Hanna: Thank you Gaamangwe. It’s been difficult and a devastating blow that affected us at so many different levels. Unfortunately, it was days before a festival I was organizing; the bombing happened on the 14 of October, and the festival started on the 20th and ended on the 29th of October. One of the things that we had to deal with was how to move forward with a festival that is about joy and celebration while Mogadishu was not in a happy place. So, it was a difficult time for us to deal with what was happening on a personal level because we had to process this hurt in time for the festival and make the festival make sense in light of everything that has happened. We actually didn’t have time to seat and process because we had to get on with the work of organizing a good festival.

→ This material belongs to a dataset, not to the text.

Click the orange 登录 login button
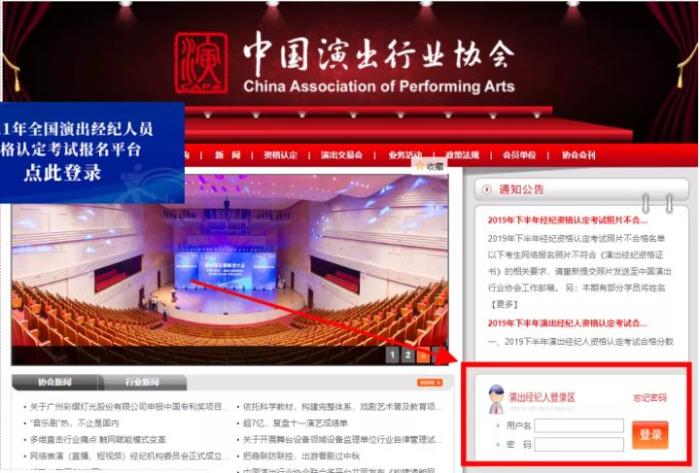The image size is (700, 473). [650, 435]
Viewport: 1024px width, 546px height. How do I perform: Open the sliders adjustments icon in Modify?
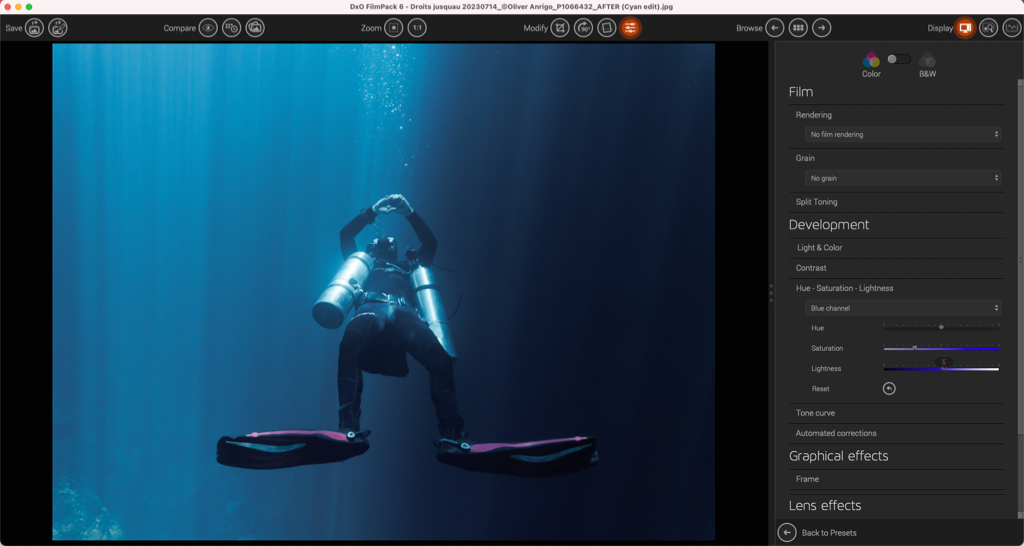630,28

There were some people who were critical of us because I think people think that festivals and events are created from the spur of the moment and that things can be changed in a day. They don’t realize that we’ve been working on it for six months. So we had to explain to people that this was planned month ago and that its been happening every year. Also, catastrophic things that happen should not lead to us surrendering our initial plans. In the end, we shifted the idea of the festival to be about the Somali strength, resilience and how communities can come together. It was also a great chance to do fund-raising.

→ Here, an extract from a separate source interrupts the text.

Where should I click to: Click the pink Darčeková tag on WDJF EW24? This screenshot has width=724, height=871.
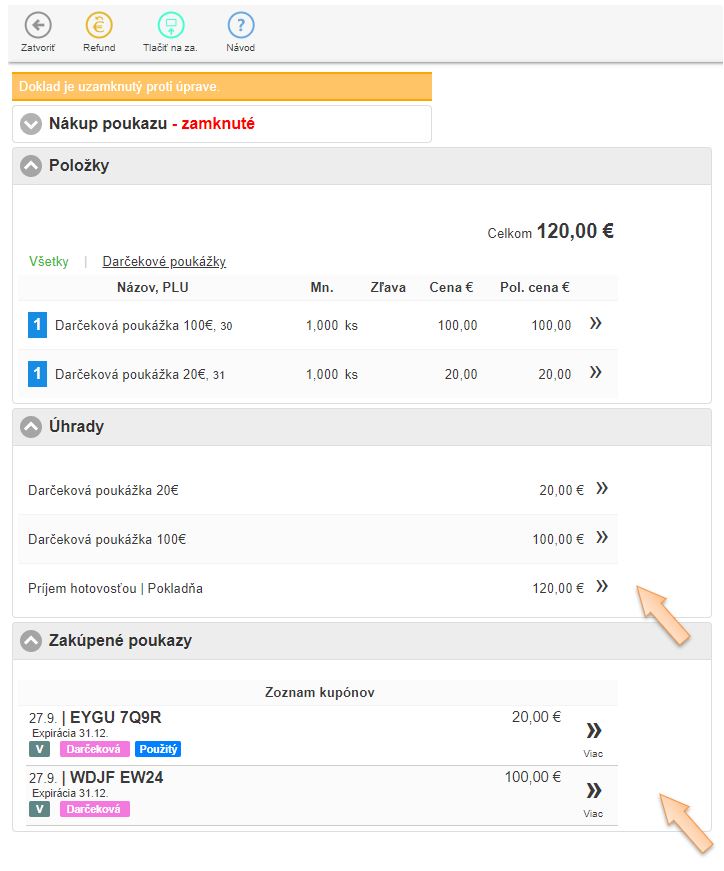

Gaamangwe: That’s good. Your short story collections, Sheekadii Noloshayada or The Story of Us was launched at the same time. Congratulations! The short stories explore being Somali and a child refugee, which is a reflection of your own personal experiences.

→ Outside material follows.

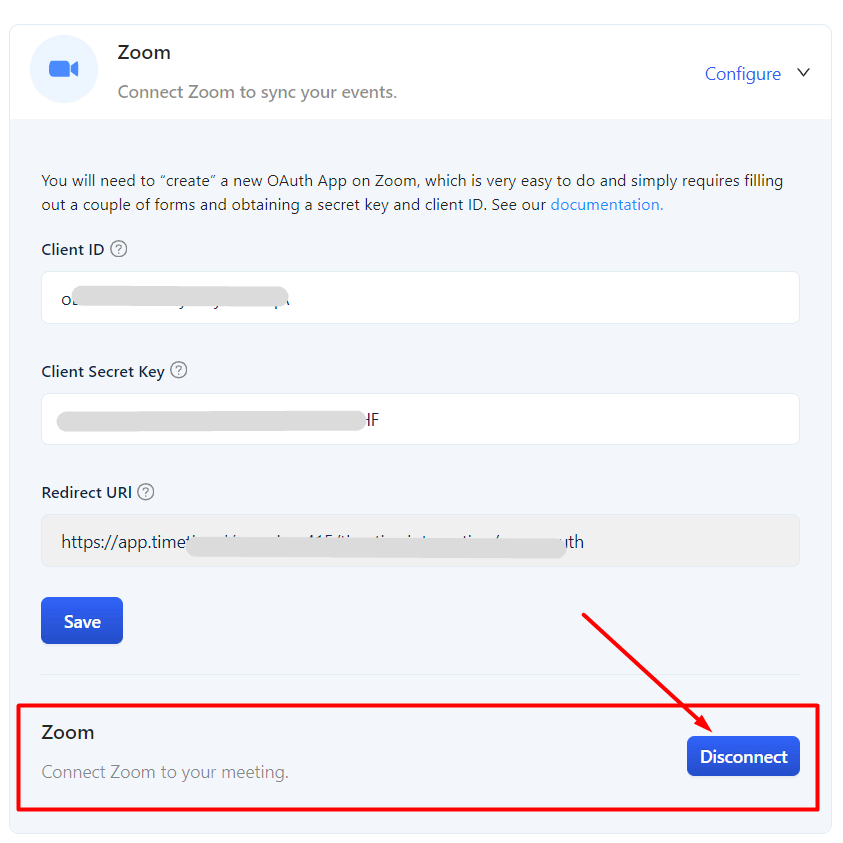Click the Zoom header title
The width and height of the screenshot is (843, 843).
[144, 52]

Hanna: Yes, my writing are inspired and influenced by my personal experiences, other people’s experiences shared with me, the feelings I have experienced around other people, and the things that I read. The accumulation of this usually comes together during the creative process. I was having a conversation with someone at the launch and they asked if the stories are about me because I write in first person. It’s a tricky question because I started as a poet and most of these stories were created out of my poetry. If you take my stories and you compare them to my poems, you will see that the extracts from each story is actual, individual poems that I have put together in an experimental way. When I write stories, I don’t focus much on plot. I focus on emotions, and how and what characters are feeling at a certain moment. So, writing my stories as poetry allows me to express my true, real-life feelings that are wrapped around a fictional setting.
Gaamangwe: That is interesting. Did you start the short story collection with a specific idea of what you want to explore with the collection?
Hanna: Well, The Story of Us was a story that I had written years ago, and I kept going back to it. My dream was to write a novel titled The Story of Us and it was always going to have the start as: “As long as you’re in this house, you are still in Soomaaliya.” That was always going to be my first line of any novel I ever wrote. So, I always had that at the back of my mind and I reformulated it at the start of this year because I wanted to start entering competitions. The short story Bloated was meant to be a continuation of The Story of Us. In my mind, I thought that it could potentially be a later version of what happened to the girl after growing up and going to university. But then, I wrote the piece as its own short story. The other two are newer stories that are a bit outside of my usual narrative. But I always wanted to explore this idea of women who are not as good as they should be. I find the idea of bad women interesting and so I explore that.
Gaamangwe: That’s powerful. Is that first line from The Story of Us inspired by your own personal experiences?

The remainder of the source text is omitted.